What most people tend to not think about with their insurance is it can actually be the most expensive, monetarily speaking. The reason is the increase in cost can go on for years.
Whether you have a DUI or you’re just curious about what you can expect should you get one, this article will help you determine all the ways a DUI can impact your insurance. As with most things related to insurance, there are many factors to consider.
We’ll start this guide by first discussing what a DUI really is. Then we’ll move on to how getting one can affect your insurance.
Keep reading to learn everything you need to know about how a DUI can affect insurance.
What Is a DUI?
DUI stands for driving under the influence. In some states, it’s synonymous with DWI, which stands for driving while intoxicated, or OUI, which stands for operating under the influence.
However, some states do differentiate between these offenses. Because of this, different insurance companies in different states may handle these offenses differently, but we’ll provide you with an overview.
Usually, any of these offenses would cast you into what’s known as the pool of high-risk drivers. We’ll come back to this term later, but it’s inclusion in this group that returns high insurance premiums for several or more years.
In states where a DUI is synonymous with DWI and/or OUI, it doesn’t just mean you’ve been driving under the influence of alcohol. It can also include prescription and/or illegal drugs, or any mixture of the three.
Let’s say you get pulled over and your blood alcohol concentration (BAC) is 0.04. If you’re on prescription drugs, you could still be charged with a DUI, even though all 50 states list the legal BAC as 0.08.
We’ll get into BAC in more depth in a moment. But this illustrates the danger of using multiple substances–even if you think you’re using them properly.

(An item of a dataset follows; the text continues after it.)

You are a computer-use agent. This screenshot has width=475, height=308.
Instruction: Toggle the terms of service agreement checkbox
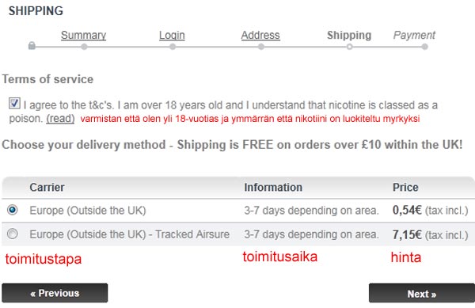[x=14, y=103]
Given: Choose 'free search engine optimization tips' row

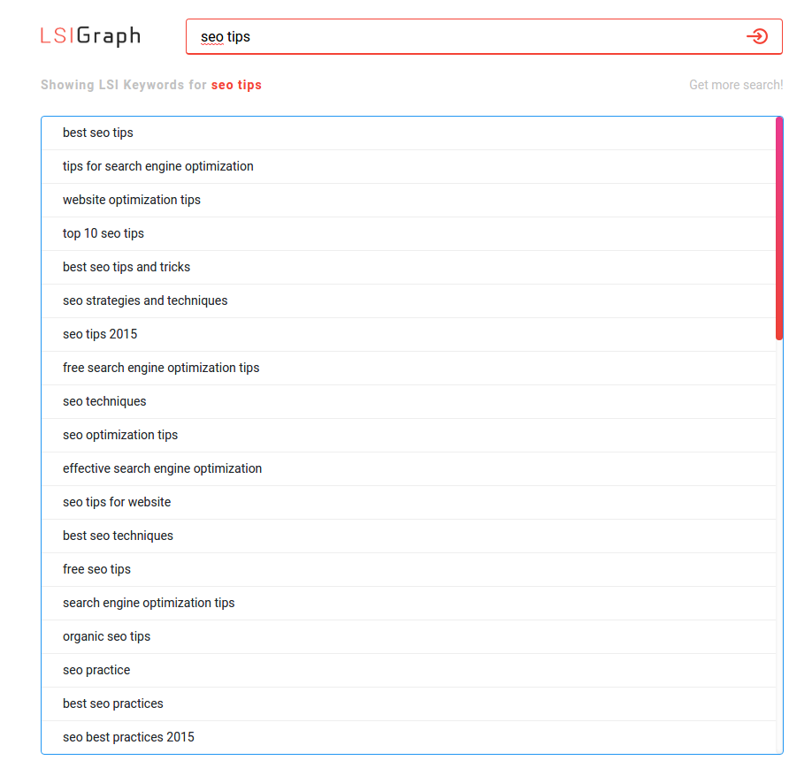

The reason such combinations–or overuse of alcohol or use of illegal drugs–is so dangerous is because they affect the central nervous system, leading to:
- Slower reaction time
- Lessened ability to concentrate
- Impairment of the ability to monitor speed
We’ll discuss the specificities of these impairments below. What’s most important to understand overall is that any combination of alcohol, prescription drugs, or illegal drugs can impair your ability to drive safely.
State By State
You should also know that each state may have its own laws and regulations regarding DUIs and other similar infractions. If you’re charged with any of these, you should hire a DUI attorney because you’ll need help handling the legal proceedings, even if you plead guilty.
Of course, it’s preferable not to drive under the influence. 57% of fatally-injured drivers have alcohol–or a combination of substances–in their bodies.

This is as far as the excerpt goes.